Modern evangelicalism often treats forgiveness like a therapeutic feeling—something we offer to everyone no matter what, as if it were simply a way to “let go” for our own emotional health. But the Bible does not present forgiveness as an internal therapy session. It presents it as a covenantal transaction, patterned after God’s own forgiveness. God’s forgiveness is never given apart from repentance, and ours is to mirror His.
Jesus is explicit: “If your brother sins, rebuke him; and if he repents, forgive him. And if he sins against you seven times in a day, and returns to you seven times, saying, ‘I repent,’ forgive him” (Luke 17:3–4). The condition is not hidden, it is plain. Forgiveness is not a vague, unconditional blanket we throw over sin; it is reconciliation in truth, granted when repentance is present.
Paul commands the same: “Forgiving each other, just as God in Christ also has forgiven you” (Ephesians 4:32; cf. Colossians 3:13). How has God forgiven us? Not by ignoring sin or brushing it aside, but through the repentance and faith that flows from His grace (Acts 3:19; 1 John 1:9). To forgive “as God forgives” means to forgive upon repentance, not before.
Loving our enemies (Matthew 5:44) is not the same as forgiving them. Love prays for their good, does not return evil for evil, and desires their repentance. Forgiveness, however, is reconciliation, and reconciliation requires agreement in truth (Amos 3:3). This is why church discipline in Matthew 18:15–17 follows a process: confrontation, witnesses, and only then—if repentance is refused—treating the person “as a Gentile and a tax collector.” If forgiveness were unconditional, this process would be meaningless. Likewise, 2 Thessalonians 3:14–15 commands that we “have nothing to do with” the disobedient so that they “may be put to shame,” while still admonishing them as a brother. This withholds reconciliation while maintaining readiness to forgive.

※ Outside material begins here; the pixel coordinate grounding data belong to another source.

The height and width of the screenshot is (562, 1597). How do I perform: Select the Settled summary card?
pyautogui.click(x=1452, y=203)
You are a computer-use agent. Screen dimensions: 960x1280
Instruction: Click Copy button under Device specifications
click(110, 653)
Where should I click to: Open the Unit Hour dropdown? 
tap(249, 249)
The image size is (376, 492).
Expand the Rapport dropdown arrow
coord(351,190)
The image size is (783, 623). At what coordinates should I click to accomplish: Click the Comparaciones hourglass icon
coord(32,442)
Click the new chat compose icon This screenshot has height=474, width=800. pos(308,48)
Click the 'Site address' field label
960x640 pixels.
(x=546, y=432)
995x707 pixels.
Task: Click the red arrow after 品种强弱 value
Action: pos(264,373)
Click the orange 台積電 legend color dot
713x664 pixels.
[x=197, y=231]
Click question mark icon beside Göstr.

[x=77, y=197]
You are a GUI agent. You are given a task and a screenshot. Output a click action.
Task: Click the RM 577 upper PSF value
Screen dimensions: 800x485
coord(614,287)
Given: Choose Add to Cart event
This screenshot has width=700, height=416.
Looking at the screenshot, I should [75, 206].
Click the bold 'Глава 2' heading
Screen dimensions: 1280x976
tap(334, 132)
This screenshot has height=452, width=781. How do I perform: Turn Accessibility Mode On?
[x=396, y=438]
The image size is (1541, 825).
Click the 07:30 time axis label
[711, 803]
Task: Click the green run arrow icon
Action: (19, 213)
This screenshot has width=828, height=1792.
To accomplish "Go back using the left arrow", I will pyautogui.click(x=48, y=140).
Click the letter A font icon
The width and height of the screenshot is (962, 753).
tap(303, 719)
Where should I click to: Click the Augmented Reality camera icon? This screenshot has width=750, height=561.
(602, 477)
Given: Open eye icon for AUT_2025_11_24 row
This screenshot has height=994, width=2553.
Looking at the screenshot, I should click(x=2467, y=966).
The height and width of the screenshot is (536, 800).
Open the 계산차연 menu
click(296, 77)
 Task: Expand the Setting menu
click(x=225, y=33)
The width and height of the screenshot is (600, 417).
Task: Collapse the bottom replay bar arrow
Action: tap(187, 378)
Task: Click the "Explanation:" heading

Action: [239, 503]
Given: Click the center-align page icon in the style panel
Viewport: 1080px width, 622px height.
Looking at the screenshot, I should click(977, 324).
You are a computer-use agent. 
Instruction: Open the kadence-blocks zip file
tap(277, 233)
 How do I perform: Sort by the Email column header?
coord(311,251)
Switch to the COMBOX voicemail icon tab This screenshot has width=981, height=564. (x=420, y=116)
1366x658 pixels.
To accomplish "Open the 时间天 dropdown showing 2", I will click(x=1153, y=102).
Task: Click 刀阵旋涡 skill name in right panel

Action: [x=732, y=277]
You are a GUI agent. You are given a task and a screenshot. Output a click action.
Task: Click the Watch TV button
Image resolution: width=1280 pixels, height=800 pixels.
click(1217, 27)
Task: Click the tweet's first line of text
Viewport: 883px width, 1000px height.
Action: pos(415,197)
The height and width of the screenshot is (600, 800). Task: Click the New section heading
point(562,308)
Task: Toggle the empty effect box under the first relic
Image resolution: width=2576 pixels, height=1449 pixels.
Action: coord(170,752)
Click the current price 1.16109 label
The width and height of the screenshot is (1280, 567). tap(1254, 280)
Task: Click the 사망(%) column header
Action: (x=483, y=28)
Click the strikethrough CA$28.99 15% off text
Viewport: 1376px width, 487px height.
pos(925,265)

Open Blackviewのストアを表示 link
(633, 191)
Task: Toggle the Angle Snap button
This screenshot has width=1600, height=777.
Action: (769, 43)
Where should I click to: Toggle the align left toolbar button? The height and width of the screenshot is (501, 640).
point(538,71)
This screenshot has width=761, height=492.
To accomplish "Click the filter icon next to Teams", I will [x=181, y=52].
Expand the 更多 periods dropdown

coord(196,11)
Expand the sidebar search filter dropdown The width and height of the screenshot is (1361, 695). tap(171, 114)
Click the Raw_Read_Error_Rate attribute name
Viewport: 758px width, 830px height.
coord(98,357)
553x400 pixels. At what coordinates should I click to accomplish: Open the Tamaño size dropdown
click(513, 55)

Psalm 86:5 says God is “ready to forgive,” and that is the pattern for us: our hearts are to be ready, willing, and eager to forgive the moment repentance comes. But “ready to forgive” is not the same as “premature forgiveness.” Premature forgiveness affirms sin, dulls the sting of conviction, and removes the very pressure God may be using to bring the sinner to repentance.
Even the historic Reformed witness understood this. John Calvin wrote, “Christ does not enjoin us to grant forgiveness to any but to those who repent.” The Westminster Larger Catechism, Q. 194, teaches that in the Lord’s Prayer we are to forgive “those that wrong us, as we desire to be forgiven of God,” tying our forgiveness directly to the model of God’s own conditional pardon.
Forgiveness is not ours to redefine. God has shown us what it is: reconciliation through repentance. Anything else—no matter how kind it feels—pretends to be more merciful than God, and ends up being a counterfeit grace that leaves sin unchallenged and souls unhealed.
Semper Reformanda
One of the most common objections is, “But Jesus forgave them on the cross!” - a reference to Luke 23:34: “Father, forgive them, for they do not know what they are doing.” But Jesus was not granting blanket pardon to every unrepentant sinner in that moment. He was praying in accordance with His role as Mediator, interceding for those who would repent (Isaiah 53:12). This prayer was answered in part at Pentecost when many in that very crowd were “pierced to the heart” and cried, “What shall we do?”, and Peter told them, “Repent” (Acts 2:37–38). There is no biblical category of God forgiving the unrepentant in the sense of reconciliation; there is abundant biblical witness to His readiness to forgive the moment repentance is given.
Truth That Withstands
God does not forgive apart from repentance, and neither should we. To forgive as God forgives is to be ready, eager, and immediate in granting forgiveness upon repentance, while refusing to cheapen it by offering reconciliation without truth. Anything less is not grace, it is a false peace.